Pomogą dziecku i rodzicowi
Różnica w poziomie brytyjskich placówek oświatowych (i to na wszystkich szczeblach kształcenia) jest ogromna. Co więcej - jak twierdzi Monika Gill nauczycielka matematyki w szkole średniej dla chłopców na Fulham - zarówno w tak zwanych lepszych dzielnicach zdarzają się marne szkoły, a w mniej eleganckiej okolicy można trafić na świetną. Jednak jej zdaniem, szkoły podstawowe i średnie są generalnie dobrze przygotowane do pracy z dziećmi emigrantów. "Przerabiają to" na Wyspach już od bardzo dawna.
- Mamy niezłe programy przygotowawcze i dodatkowe lekcje języka w kilkuosobowych grypach. W szkołach są asystenci nauczycieli oddelegowani wyłącznie do pracy z uczniami mającymi trudności z językiem lub adaptacją w nowym otoczeniu. Nierzadko, asystenci chodzą wraz z uczniem na zajęcia - wyjaśnia pani Monika.

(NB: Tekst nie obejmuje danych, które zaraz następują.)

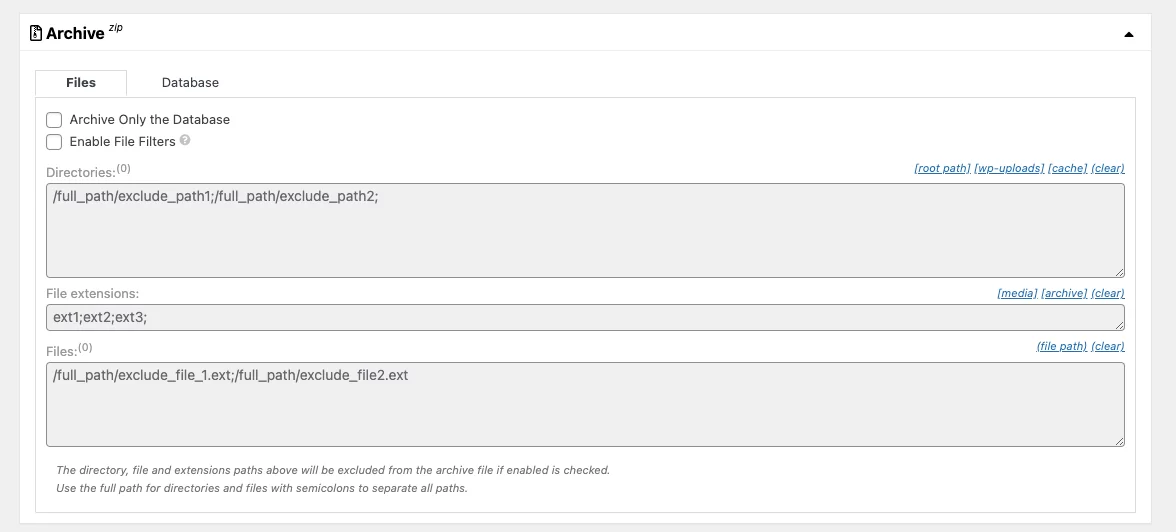Clear the Files exclusion list
The height and width of the screenshot is (532, 1176).
1108,346
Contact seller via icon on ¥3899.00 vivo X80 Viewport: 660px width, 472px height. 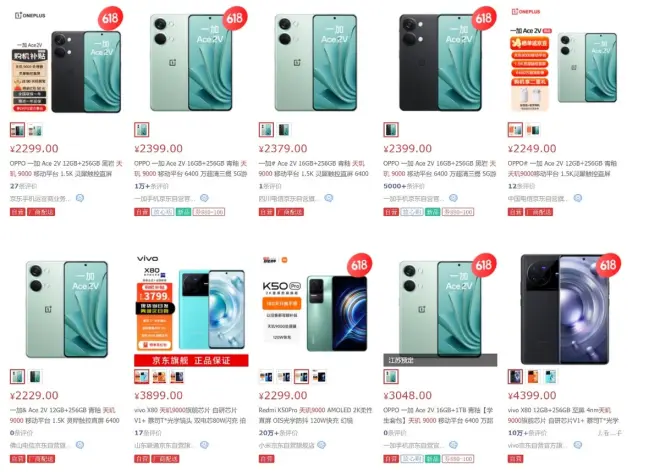tap(204, 445)
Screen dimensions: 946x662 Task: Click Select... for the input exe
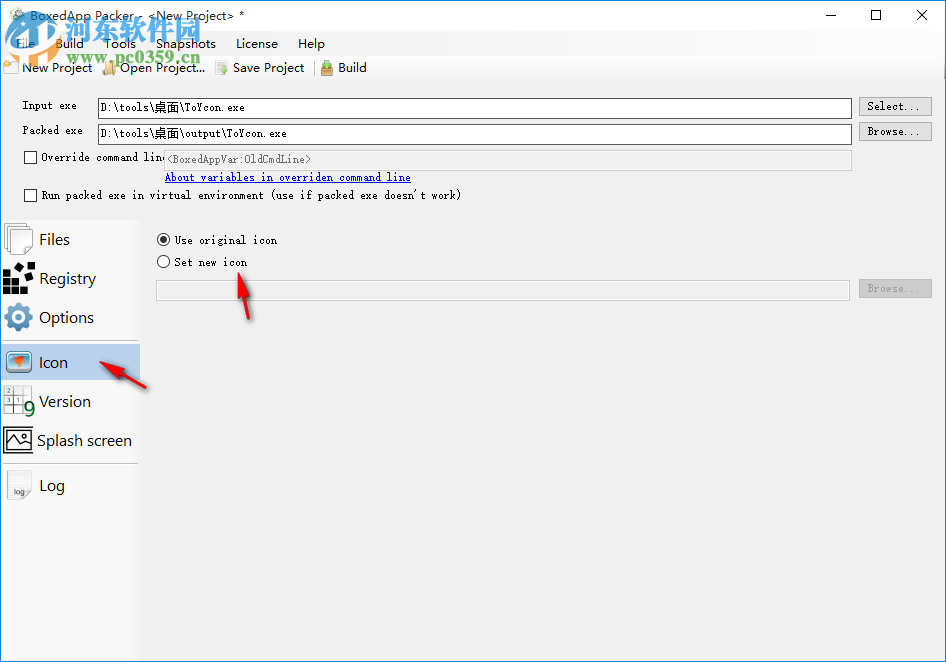coord(894,106)
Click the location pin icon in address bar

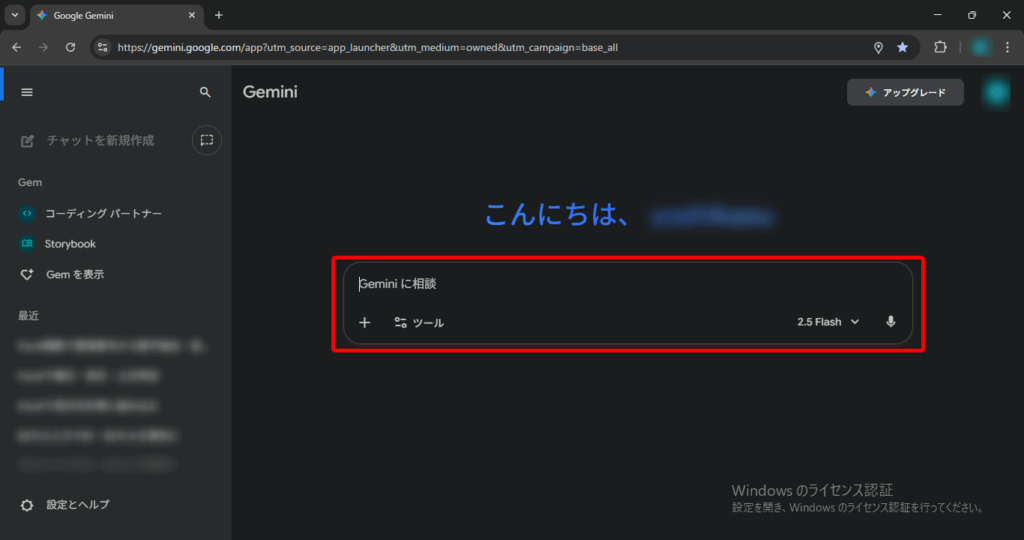pos(878,47)
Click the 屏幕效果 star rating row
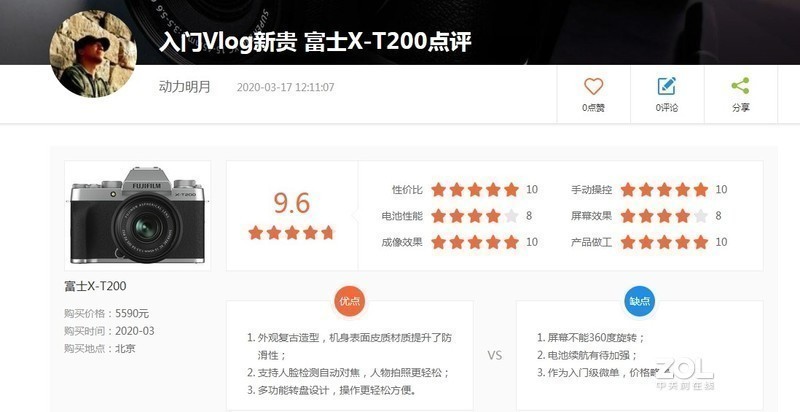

Jak dodaje, szkoły próbują aktywizować rodziców. Mają temu służyć liczne spotkania w nieformalnej atmosferze, takie jak poranne coffee morning, czy popołudniowe parents' evening, czy international evening, gdzie uczniowie prezentują historię, kulturę, a także kuchnię krajów z których pochodzą.
- Czasem jednak współpraca z rodzicami napotyka na duże opory. Gdy idzie o Polaków wcale nie jest najgorzej. Widać to zwłaszcza tam, gdzie jest polskojęzyczny nauczyciel lub asystent - uważa Monika Gill. Podkreśla, że dobrze jest również zainteresować się brytyjskim systemem edukacji, znacznie różniącym się od polskiego.
Zawsze jest jednak grupa rodziców mająca wyrobią opinię o tutejszej oświacie bez specjalnego wnikania w szczegóły, oraz prosty plan edukacyjny dla swoich pociech: "byle dzieciaki coś tam skończyły i miały jakiś papierek".